A Camus revient le mérite d’avoir éclairé ce choix. En traçant l’épure du désespoir universel, il propose pour notre génération une méditation commune au philosophe, à l’artiste et au militant. Il fait le diagnostic de notre désordre avec l’art du clinicien. Ainsi, au siècle de la mort violente et des statistiques il reproche moins de multiplier le meurtre que de le préméditer et de le raisonner, et il montre que ceci est la cause de cela. Écoutons-le :

« Heathcliff, dans les Hauts de Hurlevent, tuerait la terre entière pour posséder Cathie, mais il n’aurait pas l’idée de dire que ce meurtre est raisonnable ou justifié par le système. Il l’accomplirait, là s arrête toute sa croyance. Cela suppose la force de l’amour et le caractère. La force de l’amour étant rare, le meurtre reste exceptionnel et garde alors son air d’effraction. Mais à partir du moment ou, faute de caractère, on court se donner une doctrine, dés l’instant où le crime se raisonne, il prolifère comme la raison elle-même, il prend toutes les figures du syllogisme. Il était solitaire comme le cri, le voilà universel comme la science. Hier jugé, il légifère aujourd’hui. ».

D’un côté le crime de passion ou de fatalité, de l’autre le meurtre de raisonnement et de logique. Dans cette page d’un style pur, Camus pose la distinction fondamentale dont tout le livre n’est qu’un commentaire et qui l’amène à proclamer l’interdiction de tuer. Mais comment concilier le refus du meurtre et le devoir de révolte ?

L’homme révolté est celui qui dit non. C’est l’esclave qui se retourne et fait face à son maître. Il y a une révolte métaphysique quand l’homme découvre la mort, l’absurdité du monde et l’absence de Dieu. Il y a une révolte sociale lorsque de Spartacus à la Commune de Paris, les humiliés se dressent contre une condition injuste. « L’homme est la seule créature qui refuse d’être ce qu’elle est ». Mais ce refus n’est 

pas pure négation. Il ne peut dire non à l’absurdité du monde et à l’injustice sans dire oui en même temps à ce qui exige un sens et une justice. Donc ma révolte ne se comprend que si j’affirme une réalité qui me dépasse et que je reconnais, toutes les fois que je préfère souffrir l’offense plutôt que de la commettre. C’est la nature humaine qui m’est ici révélée dans sa permanence et sa dignité meurtrie par la brutalité quotidienne d’un monde qui n’est pas fait pour elle.

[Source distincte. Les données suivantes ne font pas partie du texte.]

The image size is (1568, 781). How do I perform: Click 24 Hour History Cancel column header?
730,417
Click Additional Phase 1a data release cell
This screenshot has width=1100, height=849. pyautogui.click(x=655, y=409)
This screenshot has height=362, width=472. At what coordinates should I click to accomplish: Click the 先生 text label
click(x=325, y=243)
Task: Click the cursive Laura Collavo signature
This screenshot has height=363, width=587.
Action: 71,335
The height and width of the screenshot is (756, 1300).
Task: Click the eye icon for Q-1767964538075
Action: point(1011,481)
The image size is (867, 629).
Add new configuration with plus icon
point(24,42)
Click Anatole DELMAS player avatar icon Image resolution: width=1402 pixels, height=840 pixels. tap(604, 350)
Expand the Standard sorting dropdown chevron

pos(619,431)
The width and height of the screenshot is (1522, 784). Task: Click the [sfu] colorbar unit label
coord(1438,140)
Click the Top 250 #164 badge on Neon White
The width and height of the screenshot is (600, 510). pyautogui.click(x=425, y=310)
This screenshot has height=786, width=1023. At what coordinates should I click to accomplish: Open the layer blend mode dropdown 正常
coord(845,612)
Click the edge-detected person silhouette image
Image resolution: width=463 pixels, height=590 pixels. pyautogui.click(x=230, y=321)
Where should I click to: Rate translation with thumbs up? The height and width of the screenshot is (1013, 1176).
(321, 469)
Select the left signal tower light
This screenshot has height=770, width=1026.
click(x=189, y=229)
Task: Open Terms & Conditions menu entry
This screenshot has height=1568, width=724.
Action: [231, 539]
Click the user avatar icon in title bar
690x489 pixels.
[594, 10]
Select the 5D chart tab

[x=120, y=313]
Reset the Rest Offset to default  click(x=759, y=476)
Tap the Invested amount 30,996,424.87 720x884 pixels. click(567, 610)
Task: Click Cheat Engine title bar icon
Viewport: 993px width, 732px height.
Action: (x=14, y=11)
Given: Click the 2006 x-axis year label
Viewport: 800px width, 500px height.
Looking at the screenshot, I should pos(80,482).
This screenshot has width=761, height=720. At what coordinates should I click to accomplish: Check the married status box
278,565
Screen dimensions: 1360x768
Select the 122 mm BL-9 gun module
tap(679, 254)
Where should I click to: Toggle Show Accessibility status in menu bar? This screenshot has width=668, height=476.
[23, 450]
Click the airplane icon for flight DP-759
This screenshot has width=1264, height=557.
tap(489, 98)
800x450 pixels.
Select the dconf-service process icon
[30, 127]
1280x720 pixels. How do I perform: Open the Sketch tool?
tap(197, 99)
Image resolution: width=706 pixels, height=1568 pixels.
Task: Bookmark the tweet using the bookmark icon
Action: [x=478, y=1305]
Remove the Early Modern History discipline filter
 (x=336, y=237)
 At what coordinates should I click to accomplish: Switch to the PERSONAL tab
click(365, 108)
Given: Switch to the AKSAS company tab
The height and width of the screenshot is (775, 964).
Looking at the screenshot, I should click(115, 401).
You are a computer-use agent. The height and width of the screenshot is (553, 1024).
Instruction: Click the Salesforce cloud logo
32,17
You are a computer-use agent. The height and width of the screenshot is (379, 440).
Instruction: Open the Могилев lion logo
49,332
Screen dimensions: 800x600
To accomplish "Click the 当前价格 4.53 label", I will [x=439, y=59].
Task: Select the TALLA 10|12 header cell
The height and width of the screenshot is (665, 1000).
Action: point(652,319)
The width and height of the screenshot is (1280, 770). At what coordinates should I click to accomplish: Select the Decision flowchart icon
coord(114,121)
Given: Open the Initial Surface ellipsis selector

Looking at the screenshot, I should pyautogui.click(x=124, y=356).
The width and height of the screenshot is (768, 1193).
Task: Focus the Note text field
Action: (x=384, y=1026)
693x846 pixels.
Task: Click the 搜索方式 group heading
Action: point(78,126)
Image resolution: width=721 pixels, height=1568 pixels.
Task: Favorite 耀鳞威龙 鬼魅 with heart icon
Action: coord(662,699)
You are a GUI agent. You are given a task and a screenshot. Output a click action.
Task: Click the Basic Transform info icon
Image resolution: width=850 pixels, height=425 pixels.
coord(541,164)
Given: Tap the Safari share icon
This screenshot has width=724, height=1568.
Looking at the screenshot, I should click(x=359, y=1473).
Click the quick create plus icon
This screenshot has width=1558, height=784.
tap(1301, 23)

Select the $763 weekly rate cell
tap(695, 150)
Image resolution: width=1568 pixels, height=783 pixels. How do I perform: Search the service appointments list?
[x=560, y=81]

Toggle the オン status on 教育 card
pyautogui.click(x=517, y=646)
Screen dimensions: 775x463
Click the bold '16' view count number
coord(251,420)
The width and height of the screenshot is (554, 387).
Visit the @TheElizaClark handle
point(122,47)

Ainsi je brise ma solitude et je rencontre les autres hommes sur mon chemin : tous les autres. « Je me révolte, donc nous sommes », conclut Camus. Et c’est ici que la révolte est incompatible avec le meurtre. S’il ne devait exister que des oppresseurs et des opprimés, des bourreaux et des victimes, mon choix serait simple et il n’y aurait pas de problème. Mais si je veux rester fidèle à ma révolte, je dois m’interdire de changer simplement de camp comme ceux qui volent pour ne pas être volés ou tuent pour ne pas être tués. Dans sa nature même la révolte trouve sa propre limite En proclamant le salut commun, elle refuse les moyens qui compromettraient le salut d’un seul.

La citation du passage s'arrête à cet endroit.